Plotting a model for virus-host warfare deep below ground
Altiarchaea are carbon-fixing microbes and targets of multiple viruses in Earth's deep subsurface. They are abundant representatives of deep subsurface ecosystems. A team of researchers described how the viruses repeatedly attempted to infect and destroy the host archaea—and how the microbes resist. The battle waged below the Earth's surface is reconstructed by combining a study of microbial communities (metagenomics) and a chemical labeling approach.
Altiarchaea are abundant and dominant populations in oxygen-poor environments without oxygen deep below ground. These archaea fix carbon and nitrogen, but the viruses that infect Altiarchaea cause the cells to burst. This action triggers subsurface carbon cycling, releasing fresh organic carbon which can serve as a food source for other microbes into the environment.
In J. R. R. Tolkien's "The Lord of the Rings," the Hornburg fortress had withstood all attacks—until the Battle of Helm's Deep. The army of the dark wizard Saruman repeatedly tried to break through, finally resorting to explosives to succeed.

● Entries shown
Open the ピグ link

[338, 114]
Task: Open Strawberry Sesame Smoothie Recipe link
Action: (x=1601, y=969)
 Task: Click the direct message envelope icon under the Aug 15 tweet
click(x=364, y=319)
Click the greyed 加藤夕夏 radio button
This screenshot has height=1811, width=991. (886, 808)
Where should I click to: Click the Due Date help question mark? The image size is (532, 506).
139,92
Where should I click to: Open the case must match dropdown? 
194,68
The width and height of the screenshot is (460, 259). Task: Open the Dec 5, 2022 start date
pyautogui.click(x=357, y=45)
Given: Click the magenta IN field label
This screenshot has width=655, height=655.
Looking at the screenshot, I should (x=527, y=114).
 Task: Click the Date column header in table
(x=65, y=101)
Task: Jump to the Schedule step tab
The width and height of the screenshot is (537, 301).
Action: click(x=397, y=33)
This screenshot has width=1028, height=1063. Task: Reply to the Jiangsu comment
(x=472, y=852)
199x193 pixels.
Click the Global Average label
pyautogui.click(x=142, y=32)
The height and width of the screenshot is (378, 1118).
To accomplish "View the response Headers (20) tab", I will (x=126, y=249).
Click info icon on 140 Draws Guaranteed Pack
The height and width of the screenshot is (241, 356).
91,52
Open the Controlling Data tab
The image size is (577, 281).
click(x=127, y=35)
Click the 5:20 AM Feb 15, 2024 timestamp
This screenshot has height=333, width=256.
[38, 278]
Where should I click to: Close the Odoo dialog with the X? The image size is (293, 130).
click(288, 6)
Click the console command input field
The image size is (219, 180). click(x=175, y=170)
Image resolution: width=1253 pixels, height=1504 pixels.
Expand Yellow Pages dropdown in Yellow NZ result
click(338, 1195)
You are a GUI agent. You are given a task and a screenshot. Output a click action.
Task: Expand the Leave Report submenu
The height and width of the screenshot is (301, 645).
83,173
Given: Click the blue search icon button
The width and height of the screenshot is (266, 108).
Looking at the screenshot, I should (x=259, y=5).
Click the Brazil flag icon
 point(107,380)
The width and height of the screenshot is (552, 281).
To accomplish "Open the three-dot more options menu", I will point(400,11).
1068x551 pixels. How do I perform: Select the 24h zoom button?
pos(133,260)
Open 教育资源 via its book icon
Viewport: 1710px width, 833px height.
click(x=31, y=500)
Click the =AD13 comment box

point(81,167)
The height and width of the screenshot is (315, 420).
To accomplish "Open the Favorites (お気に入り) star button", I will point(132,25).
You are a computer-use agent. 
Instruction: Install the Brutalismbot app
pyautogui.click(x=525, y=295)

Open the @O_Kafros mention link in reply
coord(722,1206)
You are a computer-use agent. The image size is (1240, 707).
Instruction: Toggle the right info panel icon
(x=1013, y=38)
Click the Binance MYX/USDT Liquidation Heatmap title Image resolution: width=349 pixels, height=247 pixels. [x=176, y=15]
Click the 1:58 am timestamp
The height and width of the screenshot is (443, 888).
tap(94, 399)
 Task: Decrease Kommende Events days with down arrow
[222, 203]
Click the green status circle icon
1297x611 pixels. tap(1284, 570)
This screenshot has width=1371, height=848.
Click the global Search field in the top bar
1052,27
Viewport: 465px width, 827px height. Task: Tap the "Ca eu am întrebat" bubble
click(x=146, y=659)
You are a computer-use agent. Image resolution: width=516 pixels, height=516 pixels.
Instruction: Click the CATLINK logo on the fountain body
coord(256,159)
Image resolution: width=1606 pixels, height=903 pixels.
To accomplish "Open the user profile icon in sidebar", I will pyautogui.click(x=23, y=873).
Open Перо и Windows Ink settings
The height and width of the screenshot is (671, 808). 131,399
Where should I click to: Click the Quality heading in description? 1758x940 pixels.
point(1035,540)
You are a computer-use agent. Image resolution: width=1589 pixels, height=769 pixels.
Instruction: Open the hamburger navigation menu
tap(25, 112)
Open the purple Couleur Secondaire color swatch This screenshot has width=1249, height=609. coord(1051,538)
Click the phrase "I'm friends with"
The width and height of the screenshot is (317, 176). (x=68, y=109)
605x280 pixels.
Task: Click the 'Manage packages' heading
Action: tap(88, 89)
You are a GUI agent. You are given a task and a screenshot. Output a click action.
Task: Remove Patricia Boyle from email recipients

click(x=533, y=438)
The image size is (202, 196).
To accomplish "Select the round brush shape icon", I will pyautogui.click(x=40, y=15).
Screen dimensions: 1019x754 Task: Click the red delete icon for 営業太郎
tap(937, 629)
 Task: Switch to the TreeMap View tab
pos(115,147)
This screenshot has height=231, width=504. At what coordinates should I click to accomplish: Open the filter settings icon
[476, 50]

● Check your understanding
A: In the virus-host warfare article, rewrite the paragraph beginning "Altiarchaea are abundant and dominant populations" as a shorter version that keeps its main facts.
B: From the virus-host warfare article, quote the passage that begins at the words "In J. R. R." and stops after the words "explosives to succeed.".
C: Continue the virus-host warfare article from the point where it stops.

● Exercise results
A: Altiarchaea dominate oxygen-poor environments deep underground and fix carbon and nitrogen. Viruses that infect them make the cells burst, which drives subsurface carbon cycling by releasing fresh organic carbon that other microbes can feed on.

B:
In J. R. R. Tolkien's "The Lord of the Rings," the Hornburg fortress had withstood all attacks—until the Battle of Helm's Deep. The army of the dark wizard Saruman repeatedly tried to break through, finally resorting to explosives to succeed.

C:
Altiarchaea, like the Hornburg, have a history of countering multiple attempts at virus infections. Their genomes include short DNA sequences that code for CRISPR systems, which help bacteria resist foreign genetic elements by incorporating short sequences from infecting viruses and phages. In these sequences are virus fragments called spacers, that indicate repelled attempts to infect and lyse the microbial cells.
This demonstration of the virus-host arms race in uncultivated yet abundant subsurface organisms was recently reported in Nature Communications. The work was led by Janina Rahlff and Victoria Turzynski in Alexander Probst's lab at the University of Duisburg-Essen and included researchers at the U.S. Department of Energy (DOE) Joint Genome Institute (JGI), a DOE Office of Science User Facility located at Lawrence Berkeley National Laboratory (Berkeley Lab).
To learn more about how microbial populations respond to virus infections, researchers are using Altiarchaea as a model system to study virus-host interactions. Approximately 150 archaeal viruses had been previously identified. The JGI researchers surveyed publicly available data in the JGI's IMG/M database, information the Probst lab used to search for and find 13 additional predicted viral genomes. The team dubbed these viruses Altivir, finding them in three of the four subsurface ecosystems known to host Altiarchaea.
The team then tracked how Altiarchaea build immunity to viruses. To do so, they compared samples collected from an aquifer in 2012 and 2018 against a biofilm sample collected in 2018. They looked for and found CRISPR spacer sequences in the samples that corresponded to eight separate groups of viruses.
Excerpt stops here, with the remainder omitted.